▸ **Quoted passage**:
»»

The cube is'nt musical (method & math) partition exchange only but it's has competitive. 

The cube is a puzzle where the genius of the teenager's suffice to reach world records. I never said that it was not for children or adults because human curiosity has no age. 

The emails that I kept in my reception box before 2003 from hotmail speak for themselves. Journalists outside the province of quebec never heard from me because the cuber's of my generation present on the web before 2003 never told my name with my story. People are sold by popular culture.

http://www.youtube.com/watch?v=iE1RH2S1fWQ


----------



## ShadenSmith (Mar 11, 2010)

I love you Guimond.


----------



## Stefan (Mar 11, 2010)

He's back! Pointless as always!



Gaétan Guimond said:


> The emails that I kept in my reception box before 2003 from hotmail speak for themselves.



The emails you *didn't* get *after* 2003 also speak for themselves.


----------



## reThinking the Cube (Mar 12, 2010)

StefanPochmann said:


> He's back! Pointless as always!



Exactly what I was thinking _at first_, but then I began to wonder what he was trying to get at here...



Gaétan Guimond said:


> The heart of the cube is the 8 corners because it's number can not change.
> Pure system http://pages.videotron.com/toulou/gaetan/



You should take a closer look! After deciphering, this reveals itself to be an ingenius way to represent the corner pieces for all cubes, and a demonstration for solving ANY corner position with at most 3 face turns (i.e. X=F,Y=U,Z=R). It looks to me like the pyramid could be assigned as (1=UBL, 2=ULF, 3=URB, 4=DFL, 5=DRF, 6=DBR, and UFR is the picture =(0)). DLB would be the solved reference piece. Using this idea, all corner cases can be represented using only 6 positions, since 2 (UFR, DLB) are always solved by default. I have the thought now, that the 6 positions can be seen as arranged in a hexagon around UFR (instead of a pyramid). This is inspiring towards a better system for representing all corner cases.

««

▸ **Given exercise A**: In the cube forum thread, rewrite the paragraph that begins "You should take a closer look!" as a short bulleted list that keeps its main facts.
▸ **Given exercise B**: Continue the cube forum thread from the point where it ends.
The data that follow come from a separate source.

▸ **Data section**:
»»

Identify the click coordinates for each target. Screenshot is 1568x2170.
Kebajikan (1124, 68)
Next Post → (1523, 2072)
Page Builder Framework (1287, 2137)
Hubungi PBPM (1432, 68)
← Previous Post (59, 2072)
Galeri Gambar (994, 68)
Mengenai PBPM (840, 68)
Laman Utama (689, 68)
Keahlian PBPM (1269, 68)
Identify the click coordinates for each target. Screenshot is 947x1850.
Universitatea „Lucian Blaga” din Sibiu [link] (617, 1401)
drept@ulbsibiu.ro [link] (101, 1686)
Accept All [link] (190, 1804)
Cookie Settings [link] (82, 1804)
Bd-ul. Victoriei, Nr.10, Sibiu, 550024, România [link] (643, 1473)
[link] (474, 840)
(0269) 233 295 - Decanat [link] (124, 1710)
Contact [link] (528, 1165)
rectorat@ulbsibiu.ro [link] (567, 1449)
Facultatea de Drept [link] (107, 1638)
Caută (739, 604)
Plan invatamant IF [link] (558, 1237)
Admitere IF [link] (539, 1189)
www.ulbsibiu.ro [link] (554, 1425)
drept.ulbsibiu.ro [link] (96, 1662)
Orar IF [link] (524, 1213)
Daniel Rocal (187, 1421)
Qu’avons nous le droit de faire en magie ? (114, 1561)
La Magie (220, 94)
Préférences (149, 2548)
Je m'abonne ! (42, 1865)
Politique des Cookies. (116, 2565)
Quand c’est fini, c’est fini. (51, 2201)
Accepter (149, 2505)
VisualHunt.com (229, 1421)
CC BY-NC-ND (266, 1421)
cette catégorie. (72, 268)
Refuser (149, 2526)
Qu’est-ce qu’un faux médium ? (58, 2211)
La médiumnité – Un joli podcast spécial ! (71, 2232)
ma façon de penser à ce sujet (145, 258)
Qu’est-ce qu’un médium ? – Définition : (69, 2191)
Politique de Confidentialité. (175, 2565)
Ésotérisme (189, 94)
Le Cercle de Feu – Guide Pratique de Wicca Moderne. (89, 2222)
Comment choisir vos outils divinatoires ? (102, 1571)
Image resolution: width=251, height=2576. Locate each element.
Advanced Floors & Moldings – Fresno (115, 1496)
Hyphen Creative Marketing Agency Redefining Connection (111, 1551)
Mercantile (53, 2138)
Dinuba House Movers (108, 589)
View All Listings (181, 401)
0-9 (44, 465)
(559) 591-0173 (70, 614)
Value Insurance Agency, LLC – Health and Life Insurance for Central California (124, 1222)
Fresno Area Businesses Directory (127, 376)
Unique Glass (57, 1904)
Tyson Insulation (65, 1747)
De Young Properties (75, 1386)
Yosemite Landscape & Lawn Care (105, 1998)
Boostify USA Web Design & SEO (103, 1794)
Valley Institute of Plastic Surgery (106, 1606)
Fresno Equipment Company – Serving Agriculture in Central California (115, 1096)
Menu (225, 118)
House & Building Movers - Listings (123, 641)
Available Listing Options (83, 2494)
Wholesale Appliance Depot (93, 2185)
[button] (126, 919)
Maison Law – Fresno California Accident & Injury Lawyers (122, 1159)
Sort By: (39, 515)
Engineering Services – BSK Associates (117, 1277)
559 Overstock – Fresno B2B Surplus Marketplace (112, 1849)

««

▸ **Result A**:
- Once deciphered, the system turns out to represent the corner pieces for all cubes.
- It demonstrates solving any corner position in at most 3 face turns (X=F, Y=U, Z=R).
- The pyramid could be assigned as 1=UBL, 2=ULF, 3=URB, 4=DFL, 5=DRF, 6=DBR, with UFR as the picture (0).
- DLB would be the solved reference piece.
- All corner cases can be represented with only 6 positions, because UFR and DLB are always solved by default.
- The 6 positions can be seen as a hexagon around UFR instead of a pyramid, which suggests a better system for representing all corner cases.

▸ **Result B**:
..


----------



## reThinking the Cube (Mar 12, 2010)

cuBerBruce said:


> *So I can probably sort out the positions in the file, particular which ones are SL/ZL and the (ULF, URB, DRF, DLB) case, and similarly sort out for the n=5 and n=6 positions.*



I am very much looking forward to this. For convenience let's make DL = (ULF,URB,DRF,DLB). Good job spotting the previous oversite. If possible, you could even use up to a 2-move conjugation for reducing, since the main value of this is to get numbers for the fewest possible cases that are required to represent them all. How they are actually represented, or solved is of secondary importance. Just to have the list reduced to a reasonable minimal number of cases to get all n=>4 positions would be very sweet. Guimond's post has also given me an idea on how to better represent in a non-arbitrary way, but I am still rethinking on this one.



cuBerBruce said:


> reThinking the Cube said:
> 
> 
> > Bruce, could you generate for the #of moves away, all 3674160 are from any n>=4 position? That would reveal the potential for human transitions into the easier known cases.
> ...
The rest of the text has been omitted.